Mais gare aux apparences ! « Ce système absurde instauré sous Tito multiplie le personnel sans définir clairement la tâche de chacun, et c'est finalement le soin aux malades qui en pâtit, s'emporte Slavica, médecin. Autre héritage catastrophique : la charge de travail qui incombe aux infirmières : celles-ci doivent non seulement prodiguer les soins infirmiers aux malades... mais aussi faire office d'aides-soignantes car ce poste de travail n'a jamais été développé dans notre pays ! Je ne sais pas comment elles font. »
À ses côtés, Sabina acquiesce. Doucher les patients, changer leurs pansements, leur donner à manger, puis repasser dans les chambres pour les piqûres et les médicaments... « Au final, nous avons beau être 37 infirmières, nous avons parfois du mal à bien accomplir notre travail. Surtout en ce qui concerne les soins indirects : savoir comment vont les patients, prendre le temps de discuter avec eux... cette partie essentielle de notre métier passe souvent au second plan. C'est frustrant pour nous, et dommageable pour les malades. » Occupée à préparer un énième plateau de soins, la jeune femme sourit d'un air las. « Parfois, j'ai l'impression d'être un robot du pansement et du bavoir. D'autant que l'accompagnement aux soins n'est pas encore totalement entré dans nos pratiques quotidiennes. »
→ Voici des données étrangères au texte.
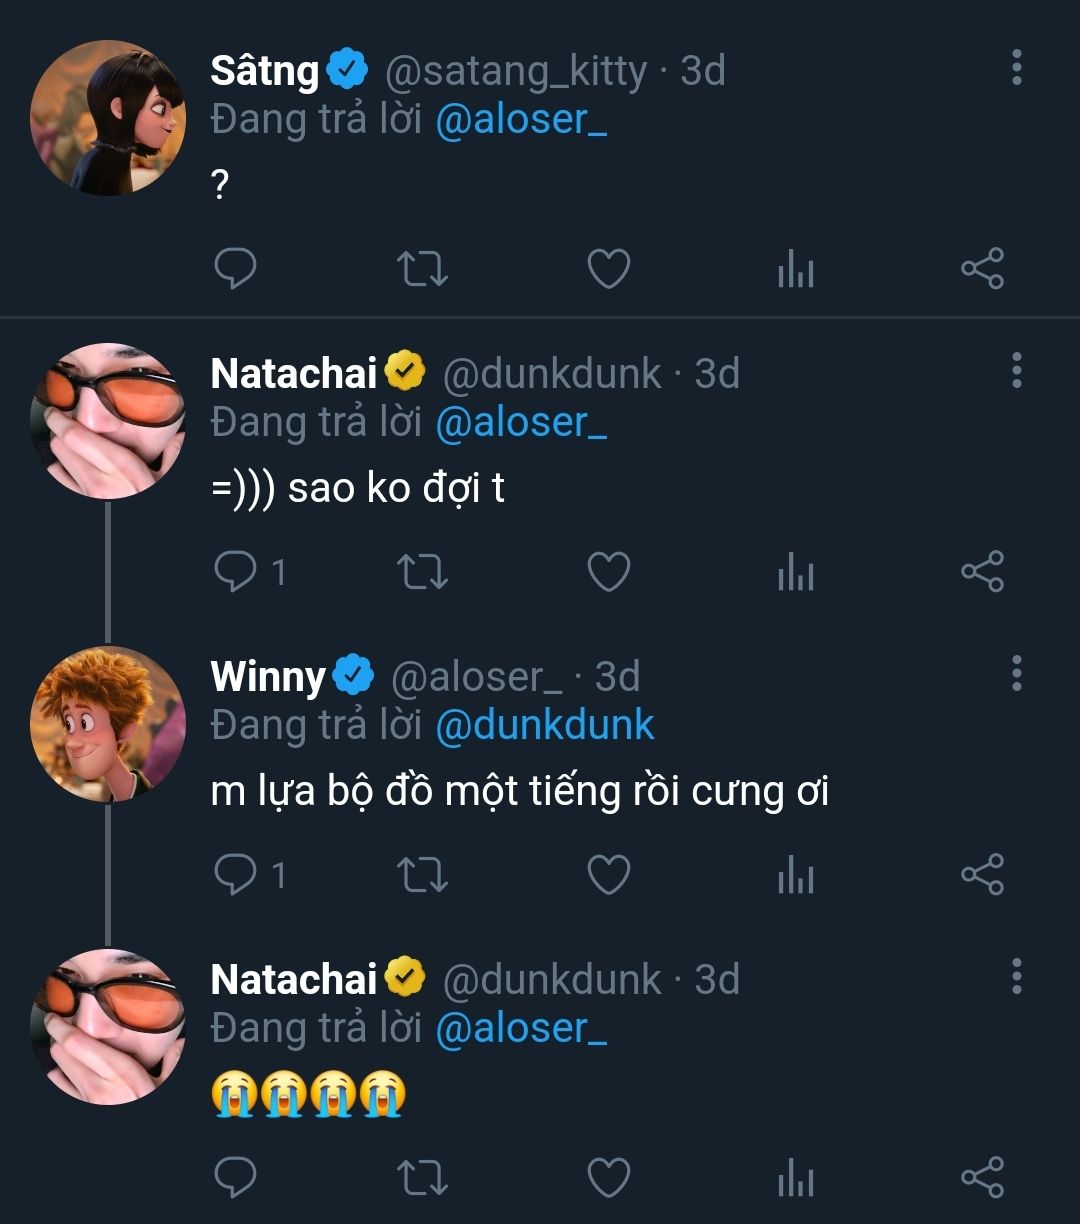Image resolution: width=1080 pixels, height=1224 pixels.
Task: Reply to Natachai's 'sao ko đợi t' tweet
Action: pos(236,572)
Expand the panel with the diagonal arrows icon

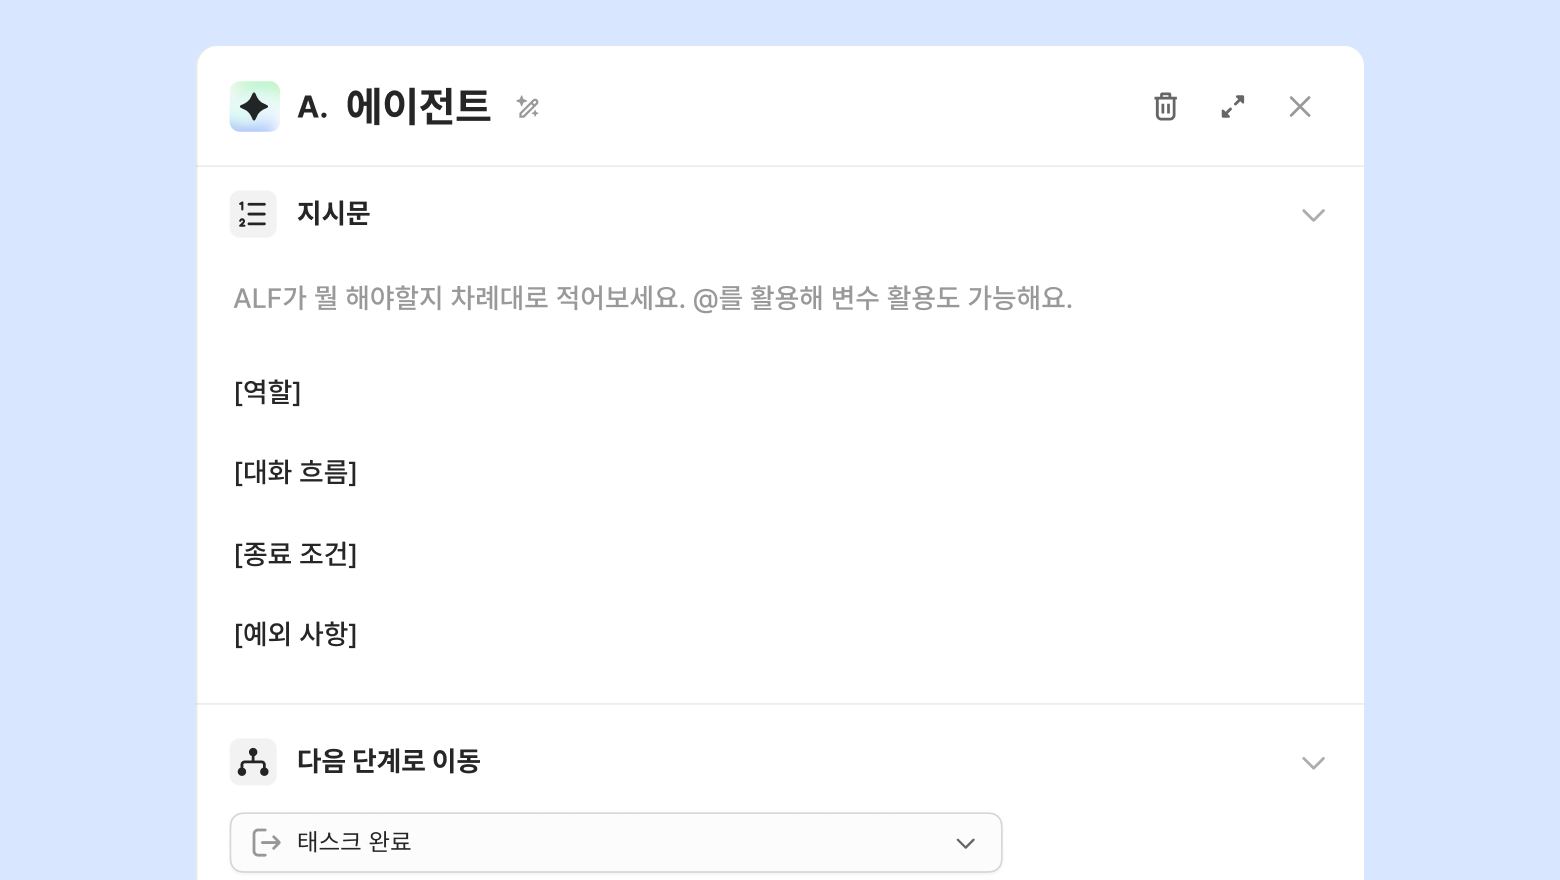coord(1233,106)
Héritage du système titiste, héritage de la guerre... soignants et médecins des hôpitaux bosniaques doivent gérer une double transition bien compliquée. « Si encore nous gagnions correctement notre vie ! soupire Armela. Mais les salaires sont ridiculement bas à l'hôpital, comme dans la plupart des secteurs d'activité. » Au CHU, une infirmière gagne entre 300 et 350 Euro(s), une infirmière chef ou un kiné 500 Euro(s), un médecin la même somme. Le coût de la vie lui, est à peine moins cher qu'en France. « Comment voulez-vous vivre ? Ou vous investir dans votre travail ! » tempête Slavica.
La guerre a fait plonger l'économie du pays, la lassitude règne chez les soignants. Même la direction du CHU et des différents services font la course aux subsides. Les finances de l'hôpital sont gérées par les autorités locales. Pour obtenir des nouveaux lits, un scanner neuf, les chefs de service doivent séduire les politiciens de tous bords. Face à ces difficultés économiques, le soutien vient alors souvent des coopérations bilatérales, avec les pays d'Europe. Au CHU, les services qui en ont profité - pédiatrie, orthopédie notamment - ont passé un cap fondamental. Le service de rééducation a encore du chemin à parcourir. Et mise pour cela sur les plus jeunes de l'équipe. En espérant qu'ils restent.